● **WHAT THE TASK REQUIRES**
From the items below, pull out every line that contains the word "target". Treat uppercase and lowercase as different.

Data listing:
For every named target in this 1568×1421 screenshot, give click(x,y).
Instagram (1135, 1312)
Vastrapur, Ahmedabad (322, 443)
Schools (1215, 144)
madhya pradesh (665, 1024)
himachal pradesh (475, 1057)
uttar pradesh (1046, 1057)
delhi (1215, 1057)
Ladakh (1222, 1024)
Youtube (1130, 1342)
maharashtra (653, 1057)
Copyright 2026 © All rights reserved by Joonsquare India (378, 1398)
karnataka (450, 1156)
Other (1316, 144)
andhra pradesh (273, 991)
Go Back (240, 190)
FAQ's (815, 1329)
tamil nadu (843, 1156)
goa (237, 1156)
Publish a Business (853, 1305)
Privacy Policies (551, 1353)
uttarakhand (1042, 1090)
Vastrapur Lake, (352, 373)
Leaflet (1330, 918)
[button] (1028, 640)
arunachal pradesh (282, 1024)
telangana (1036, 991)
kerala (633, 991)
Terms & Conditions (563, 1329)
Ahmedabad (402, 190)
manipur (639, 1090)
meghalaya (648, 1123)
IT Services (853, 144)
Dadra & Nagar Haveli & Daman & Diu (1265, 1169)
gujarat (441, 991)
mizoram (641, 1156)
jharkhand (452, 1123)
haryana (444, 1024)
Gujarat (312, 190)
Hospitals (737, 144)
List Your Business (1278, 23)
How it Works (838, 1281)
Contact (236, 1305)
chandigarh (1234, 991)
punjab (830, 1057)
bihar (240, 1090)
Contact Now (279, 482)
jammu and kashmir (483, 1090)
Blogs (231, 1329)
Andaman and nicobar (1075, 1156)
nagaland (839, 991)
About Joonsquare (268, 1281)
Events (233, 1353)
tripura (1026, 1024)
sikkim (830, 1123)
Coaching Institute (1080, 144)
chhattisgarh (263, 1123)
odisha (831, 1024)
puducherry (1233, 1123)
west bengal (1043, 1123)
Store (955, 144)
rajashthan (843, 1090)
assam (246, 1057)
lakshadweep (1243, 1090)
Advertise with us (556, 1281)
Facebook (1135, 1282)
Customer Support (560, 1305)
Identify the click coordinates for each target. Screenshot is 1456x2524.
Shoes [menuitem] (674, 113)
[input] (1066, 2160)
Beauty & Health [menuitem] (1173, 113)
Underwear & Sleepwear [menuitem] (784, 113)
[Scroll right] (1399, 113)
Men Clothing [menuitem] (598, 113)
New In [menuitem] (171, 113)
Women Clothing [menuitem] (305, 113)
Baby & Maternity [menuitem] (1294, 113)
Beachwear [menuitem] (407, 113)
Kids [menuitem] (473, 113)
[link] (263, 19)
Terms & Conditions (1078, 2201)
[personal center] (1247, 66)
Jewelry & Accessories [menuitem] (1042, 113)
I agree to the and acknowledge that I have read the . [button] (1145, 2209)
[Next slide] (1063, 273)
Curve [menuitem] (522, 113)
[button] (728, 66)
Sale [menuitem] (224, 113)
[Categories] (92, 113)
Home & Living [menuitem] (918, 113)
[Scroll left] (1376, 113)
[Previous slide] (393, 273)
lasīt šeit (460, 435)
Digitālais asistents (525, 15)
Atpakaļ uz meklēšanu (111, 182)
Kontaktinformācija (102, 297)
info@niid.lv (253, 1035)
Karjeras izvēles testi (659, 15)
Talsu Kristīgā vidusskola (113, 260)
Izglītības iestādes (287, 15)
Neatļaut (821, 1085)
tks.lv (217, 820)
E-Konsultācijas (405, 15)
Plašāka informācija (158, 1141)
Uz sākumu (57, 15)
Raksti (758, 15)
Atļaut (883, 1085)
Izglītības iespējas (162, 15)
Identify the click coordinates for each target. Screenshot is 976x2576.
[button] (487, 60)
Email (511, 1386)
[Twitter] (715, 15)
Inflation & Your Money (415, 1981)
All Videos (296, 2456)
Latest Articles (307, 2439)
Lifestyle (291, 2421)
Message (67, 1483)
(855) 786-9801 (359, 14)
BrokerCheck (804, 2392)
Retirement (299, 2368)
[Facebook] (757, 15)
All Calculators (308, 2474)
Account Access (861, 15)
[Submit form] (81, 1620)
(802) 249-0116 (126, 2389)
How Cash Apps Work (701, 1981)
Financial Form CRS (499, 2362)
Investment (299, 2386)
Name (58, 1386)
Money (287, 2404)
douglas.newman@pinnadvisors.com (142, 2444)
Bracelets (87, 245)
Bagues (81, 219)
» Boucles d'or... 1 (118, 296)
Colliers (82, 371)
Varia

● **PROBLEM SOLUTION**
For every named target in this 1568×1421 screenshot, give click(x,y).
Identify the click coordinates for each target. Screenshot is 1456x2524.
Identify the click coordinates for each target. Screenshot is 976x2576.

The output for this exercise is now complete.